Iger will take over a company that has annual revenue in excess of $30 billion, with more than 100,000 employees at theme parks around the world, broadcast operations including ABC and ESPN, and a movie library that includes thousands of titles -- hundreds of which are classics that perennially generate muscular home-video sales figures.
Eisner will retain a seat on the board until early next year, when the company has it annual meeting. After that he is expected to sever his relationship with Disney entirely -- but his impact on Disney has been so strong that it is likely to influence the company's direction for some time.
In a conference call with entertainment journalists announcing the selection of Iger, Disney Board Chairman George Mitchell called Iger the most qualified candidate the board had considered over 11 meetings it had on the issue of a successor to Eisner.
"We believe Bob Iger represents the right blend of continuity," said Mitchell, "and the recognition of needed change."
Iger has been Disney's president and chief operating officer since 2000.
Gigi Johnson, executive director of the entertainment and media management institute at UCLA's Anderson School of Management, told The Los Angeles Times that, by choosing Iger, the board was endorsing continuity.
"He's got his mouse ears attached on solidly," said Johnson. "It will be hard for him to make changes."
Richard Greenfield, an analyst at Fulcrum Global Partners, told the paper the selection of Iger means "there will be no extreme makeover at Disney."
However, continuity at Disney right now is a two-edged sword.
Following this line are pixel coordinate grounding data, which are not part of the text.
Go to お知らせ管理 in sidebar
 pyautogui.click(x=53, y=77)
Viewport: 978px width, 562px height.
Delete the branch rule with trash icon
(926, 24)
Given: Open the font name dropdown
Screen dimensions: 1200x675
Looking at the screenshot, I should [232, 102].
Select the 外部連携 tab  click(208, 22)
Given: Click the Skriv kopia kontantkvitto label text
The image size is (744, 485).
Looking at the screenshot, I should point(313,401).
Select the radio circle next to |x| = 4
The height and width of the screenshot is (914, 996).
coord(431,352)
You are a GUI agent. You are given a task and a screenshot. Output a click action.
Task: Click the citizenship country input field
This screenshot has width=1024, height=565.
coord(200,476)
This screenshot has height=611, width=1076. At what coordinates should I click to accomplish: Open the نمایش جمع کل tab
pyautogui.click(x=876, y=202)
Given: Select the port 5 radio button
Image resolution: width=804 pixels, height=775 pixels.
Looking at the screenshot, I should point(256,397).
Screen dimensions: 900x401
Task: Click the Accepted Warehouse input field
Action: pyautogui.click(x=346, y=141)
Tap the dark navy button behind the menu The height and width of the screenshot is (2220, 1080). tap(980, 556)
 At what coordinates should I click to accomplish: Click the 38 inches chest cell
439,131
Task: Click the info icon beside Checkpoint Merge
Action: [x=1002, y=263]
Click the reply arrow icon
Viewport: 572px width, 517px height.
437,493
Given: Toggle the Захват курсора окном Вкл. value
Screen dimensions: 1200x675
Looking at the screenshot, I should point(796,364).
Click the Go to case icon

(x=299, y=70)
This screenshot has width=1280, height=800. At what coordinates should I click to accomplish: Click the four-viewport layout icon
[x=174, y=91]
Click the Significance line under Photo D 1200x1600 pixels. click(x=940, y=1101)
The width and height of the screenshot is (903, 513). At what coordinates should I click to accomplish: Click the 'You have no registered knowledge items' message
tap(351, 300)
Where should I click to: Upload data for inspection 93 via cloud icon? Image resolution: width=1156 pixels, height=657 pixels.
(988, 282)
James B. Stewart, author of the current best seller "DisneyWar," told United Press International that Disney is in need of a creative revival.
"The status quo is not satisfactory," hew said.
Stewart pointed out that the company is nearing the end of an enormously profitable relationship with Pixar Animation Studios and has nothing in the pipeline to replace the revenue stream that was generated by such Pixar hits as "Toy Story" and "Finding Nemo." He also said Disney's live-action film operation has been faltering lately.
Continuity will also mean that Iger has to contend with dissident shareholders, led by Roy Disney and Stanley Gold, who are unlikely to be any happier with Iger's leadership than they have been with Eisner's.
"Iger is the one choice that keeps the war going," said Stewart. "It's hard for me to see how the directors would feel that it's in Disney's interest to keep the status quo going."
Stewart said the very process the board followed in searching for a successor to Eisner is likely to fuel dissatisfaction among shareholders -- 45 percent of whom voted no confidence in Eisner's continued leadership just one year ago.
"That's what set this in motion," said Stewart. "That's why Eisner had to resign."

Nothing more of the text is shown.